Carr's office had asked the court to overturn the decision of a Fulton County judge who blocked the execution the night before it was set to be carried out.

Superior Court Judge Shermela Williams sided with Presnell's attorneys in finding Carr's office had violated an agreement on when executions could resume after the pandemic.

Presnell has been on death row since 1976 for the murder of eight-year-old Lori Smith and rape of her 10-year-old friend. He is the longest-serving inmate on Georgia's death row, according to the attorney general's office.

In April 2021, the attorney general's office negotiated an agreement with defense attorneys laying out a series of COVID-related conditions for when executions would resume.

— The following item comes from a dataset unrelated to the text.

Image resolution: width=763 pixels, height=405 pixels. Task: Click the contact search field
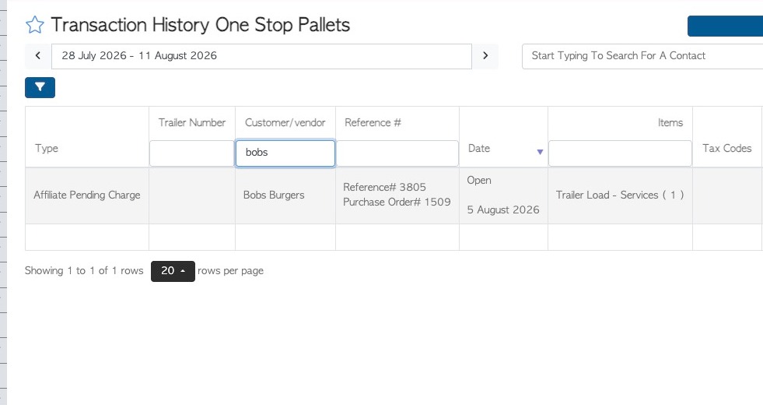(x=642, y=56)
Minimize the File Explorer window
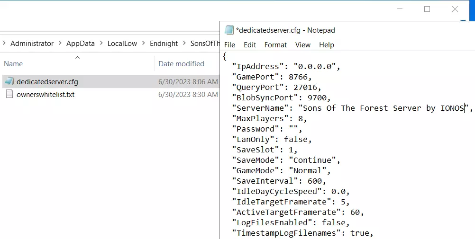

The first execution was set to be Billy Raulerson, who was sentenced to death in 1996 for the murder of three people.

But Presnell's attorneys say that in April 2022, Raulerson's lawyers were on vacation when the execution would have been carried out. Presnell was then bumped up to the top of the list.

"The various stakeholders considered this problem solved," Ronan Doherty, a lawyer representing the Federal Defender Program, told the justices Tuesday. "Everybody understood this to be a binding agreement."

Doherty said the state's decision to move ahead with executing Presnell forced his lawyers to prepare for a clemency hearing without being able to present expert testimony and other live witnesses because of COVID restrictions.

Brooke Chaplain, of the attorney general's office, argued to the court the agreement — spelled out in an email — didn't constitute a legally binding contract.

"Consistently throughout this case, the lower court and the Federal Defenders have to stretch to find the existence of a written contract," Chaplain said.

But that argument was rejected out of hand by several of the high court's justices.

"I don't understand how that could not be a contract," said Justice Verda Colvin.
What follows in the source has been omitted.